As mentioned above, processing of AKR query is very time consuming. In fact, it is NP-Hard, as presented in Theorem 1.
Theorem 1
The Aggregate Keyword Routing problem is NP-Hard.
Proof
The classical Euclidean Traveling Salesman Problem (Euclidean TSP) can be reduced to AKR problem. Given an Euclidean TSP problem, it includes a start point o, and a set of points S which the salesman should travel to, with all the points in an Euclidean space. We can construct an AKR problem as follows. We assign each point in \(S\cup \{o\}\) unique keywords with its location unchanged. Let the query point set \(Q = \{o\}\), the aggregate keyword set \(\kappa _a = \{\kappa (o)\}\), and the task keyword set \(\kappa _t = \{\bigcup _{p \in S}\kappa (p)\}\). Clearly, this AKR query solves the Euclidean TSP problem. Thus, the AKR problem is NP-Hard. \(\square \)
4 Tree Expansion
As mentioned in Sect. 2, existing algorithm TAR finds the optimal solution of an AKR query. However, the algorithm is time-consuming since its time complexity grows exponentially as the size of input increases. On the other hand, CBA is efficient, but usually results in inaccurate answers. In this section, we propose a new algorithm, which is as efficient as CBA, but much more accurate than CBA.
We first find the aggregate point m, on the basis of the minimum cover circle, i.e., a circle that covers all query points and has the smallest radius. Assuming that the circle is centered at the point o, we search for the aggregate point m within the neighborhood of o, because the points near o probably have small maximum distance to the query points. Then, we look for suitable POIs during the process of generating the routes. We consider the selected aggregate point m as the root of a tree, and the query points are the leaves of the tree. Initially, the tree only contains the direct path from all the leaves to the root, without passing any of the task POI. We then expand the tree by adding suitable POIs to the paths. As maximum is the aggregate distance function, among the |Q| paths from \(q \in Q\) to the root, it strategically selects the shortest one to perform the expansion to avoid the case where one of the path becomes very long, until all the task keywords specified in \(\kappa _t\) have been covered. The algorithm is named as Tree Expansion (TE) to reflect the nature of the search.

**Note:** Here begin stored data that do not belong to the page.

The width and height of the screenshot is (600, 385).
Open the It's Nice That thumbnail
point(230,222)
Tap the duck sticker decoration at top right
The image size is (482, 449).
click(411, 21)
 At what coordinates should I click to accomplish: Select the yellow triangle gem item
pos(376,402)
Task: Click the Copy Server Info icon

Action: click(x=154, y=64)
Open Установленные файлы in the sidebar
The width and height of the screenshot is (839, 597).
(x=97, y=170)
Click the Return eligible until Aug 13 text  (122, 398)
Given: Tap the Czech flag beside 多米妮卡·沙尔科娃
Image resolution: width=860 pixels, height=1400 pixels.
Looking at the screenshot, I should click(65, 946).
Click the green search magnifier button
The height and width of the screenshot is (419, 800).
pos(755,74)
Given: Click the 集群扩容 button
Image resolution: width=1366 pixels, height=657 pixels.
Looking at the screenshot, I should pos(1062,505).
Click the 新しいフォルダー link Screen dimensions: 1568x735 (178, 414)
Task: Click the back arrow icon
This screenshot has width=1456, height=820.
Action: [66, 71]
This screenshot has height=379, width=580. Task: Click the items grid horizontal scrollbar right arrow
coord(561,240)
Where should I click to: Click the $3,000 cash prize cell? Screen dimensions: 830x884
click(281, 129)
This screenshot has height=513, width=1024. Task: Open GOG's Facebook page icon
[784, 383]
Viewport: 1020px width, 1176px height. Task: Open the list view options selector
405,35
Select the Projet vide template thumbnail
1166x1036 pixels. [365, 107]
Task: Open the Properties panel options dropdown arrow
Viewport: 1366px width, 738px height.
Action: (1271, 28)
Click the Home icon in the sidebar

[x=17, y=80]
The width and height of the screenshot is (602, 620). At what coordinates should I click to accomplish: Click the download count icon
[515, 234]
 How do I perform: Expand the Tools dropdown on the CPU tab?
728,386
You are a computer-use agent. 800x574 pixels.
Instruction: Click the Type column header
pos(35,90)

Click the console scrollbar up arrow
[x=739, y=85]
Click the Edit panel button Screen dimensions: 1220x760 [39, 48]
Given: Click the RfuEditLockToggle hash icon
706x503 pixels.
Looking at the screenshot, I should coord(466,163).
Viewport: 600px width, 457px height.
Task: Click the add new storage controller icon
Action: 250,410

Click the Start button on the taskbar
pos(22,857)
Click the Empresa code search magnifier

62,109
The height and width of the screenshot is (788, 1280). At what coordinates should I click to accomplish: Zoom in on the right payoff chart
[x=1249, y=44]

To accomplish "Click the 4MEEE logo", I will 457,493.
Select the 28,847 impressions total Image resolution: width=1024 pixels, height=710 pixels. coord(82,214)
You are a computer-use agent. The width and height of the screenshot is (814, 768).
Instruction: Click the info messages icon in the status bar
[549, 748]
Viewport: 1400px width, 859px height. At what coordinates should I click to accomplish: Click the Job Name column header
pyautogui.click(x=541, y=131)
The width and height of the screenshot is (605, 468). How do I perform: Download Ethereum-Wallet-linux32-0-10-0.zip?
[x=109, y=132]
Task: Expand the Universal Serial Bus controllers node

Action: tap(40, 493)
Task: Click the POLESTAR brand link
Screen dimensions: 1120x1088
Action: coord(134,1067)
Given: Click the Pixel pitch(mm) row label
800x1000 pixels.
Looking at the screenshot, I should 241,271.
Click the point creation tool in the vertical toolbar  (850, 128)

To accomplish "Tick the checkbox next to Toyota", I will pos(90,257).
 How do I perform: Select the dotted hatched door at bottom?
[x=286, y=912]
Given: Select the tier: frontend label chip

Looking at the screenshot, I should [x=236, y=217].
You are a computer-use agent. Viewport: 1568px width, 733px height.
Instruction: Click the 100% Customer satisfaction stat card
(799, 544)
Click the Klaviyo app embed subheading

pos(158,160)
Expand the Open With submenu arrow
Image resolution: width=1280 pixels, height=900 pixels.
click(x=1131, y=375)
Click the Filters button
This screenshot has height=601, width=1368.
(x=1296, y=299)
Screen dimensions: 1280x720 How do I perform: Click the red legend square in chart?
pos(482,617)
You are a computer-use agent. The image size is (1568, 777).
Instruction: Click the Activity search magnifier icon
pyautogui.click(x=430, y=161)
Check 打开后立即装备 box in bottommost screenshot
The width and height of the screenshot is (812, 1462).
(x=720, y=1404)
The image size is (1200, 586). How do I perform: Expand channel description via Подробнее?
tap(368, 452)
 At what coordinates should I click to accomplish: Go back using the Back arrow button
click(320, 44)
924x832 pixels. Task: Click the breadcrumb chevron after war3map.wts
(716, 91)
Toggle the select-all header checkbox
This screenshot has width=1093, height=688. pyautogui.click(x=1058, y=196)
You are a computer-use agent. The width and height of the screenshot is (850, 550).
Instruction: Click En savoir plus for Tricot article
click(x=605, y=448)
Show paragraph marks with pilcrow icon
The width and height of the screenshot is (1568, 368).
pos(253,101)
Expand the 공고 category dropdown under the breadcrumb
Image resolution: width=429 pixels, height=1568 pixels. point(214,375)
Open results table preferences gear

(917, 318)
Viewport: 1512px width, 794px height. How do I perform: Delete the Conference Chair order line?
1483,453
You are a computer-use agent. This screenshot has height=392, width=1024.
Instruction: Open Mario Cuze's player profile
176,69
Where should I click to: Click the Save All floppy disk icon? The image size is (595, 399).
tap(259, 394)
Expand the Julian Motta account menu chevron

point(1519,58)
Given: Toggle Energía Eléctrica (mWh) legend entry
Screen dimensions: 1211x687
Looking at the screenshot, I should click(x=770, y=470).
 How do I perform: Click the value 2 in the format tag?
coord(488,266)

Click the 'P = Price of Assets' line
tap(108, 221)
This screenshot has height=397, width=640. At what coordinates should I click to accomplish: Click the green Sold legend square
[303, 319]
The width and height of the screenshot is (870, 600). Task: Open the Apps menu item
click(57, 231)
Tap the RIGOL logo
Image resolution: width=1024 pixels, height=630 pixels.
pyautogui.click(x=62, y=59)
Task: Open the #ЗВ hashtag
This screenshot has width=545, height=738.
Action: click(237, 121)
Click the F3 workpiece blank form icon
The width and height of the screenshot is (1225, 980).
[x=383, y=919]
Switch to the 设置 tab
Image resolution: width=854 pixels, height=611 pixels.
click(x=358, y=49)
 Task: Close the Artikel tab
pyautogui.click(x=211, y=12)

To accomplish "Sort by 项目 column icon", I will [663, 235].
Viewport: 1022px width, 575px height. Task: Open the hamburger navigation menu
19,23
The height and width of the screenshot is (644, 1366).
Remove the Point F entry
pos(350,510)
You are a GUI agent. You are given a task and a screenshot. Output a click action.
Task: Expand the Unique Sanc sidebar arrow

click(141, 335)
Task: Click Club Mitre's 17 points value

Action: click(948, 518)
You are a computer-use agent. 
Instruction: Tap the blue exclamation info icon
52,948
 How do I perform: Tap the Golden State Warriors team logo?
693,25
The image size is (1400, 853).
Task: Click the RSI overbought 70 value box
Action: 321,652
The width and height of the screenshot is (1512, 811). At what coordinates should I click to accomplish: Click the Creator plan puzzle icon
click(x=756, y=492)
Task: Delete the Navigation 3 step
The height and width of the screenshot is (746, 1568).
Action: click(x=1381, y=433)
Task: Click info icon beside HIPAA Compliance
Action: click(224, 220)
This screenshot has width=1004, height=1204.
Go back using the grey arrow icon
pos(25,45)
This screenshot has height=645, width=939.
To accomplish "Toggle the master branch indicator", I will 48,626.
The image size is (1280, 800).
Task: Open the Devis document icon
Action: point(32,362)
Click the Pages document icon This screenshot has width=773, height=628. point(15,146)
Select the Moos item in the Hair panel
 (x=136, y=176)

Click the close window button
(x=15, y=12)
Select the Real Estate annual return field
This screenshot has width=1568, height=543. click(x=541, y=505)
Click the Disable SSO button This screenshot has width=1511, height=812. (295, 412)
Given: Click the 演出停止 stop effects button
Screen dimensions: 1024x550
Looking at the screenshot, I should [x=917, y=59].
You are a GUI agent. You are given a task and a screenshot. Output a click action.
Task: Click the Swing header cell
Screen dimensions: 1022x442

Before we present the detailed algorithm, we first introduce a min-heap where each element of the heap is in the form of \(\langle (s, p, e), d\rangle \). Here, (s, p, e) is a three tuple vector and d indicates the detour caused if a route from s to e needs to take a detour at point p, i.e., \(d = |s,p|+|p,e|-|s,e|\). The notation |a, b| represents the Euclidean distance between two points a and b. All the elements in the heap are sorted based on ascending order of d values. We maintain |Q| min-heaps to facilitate the expansions of the paths from \(q\in Q\) to m.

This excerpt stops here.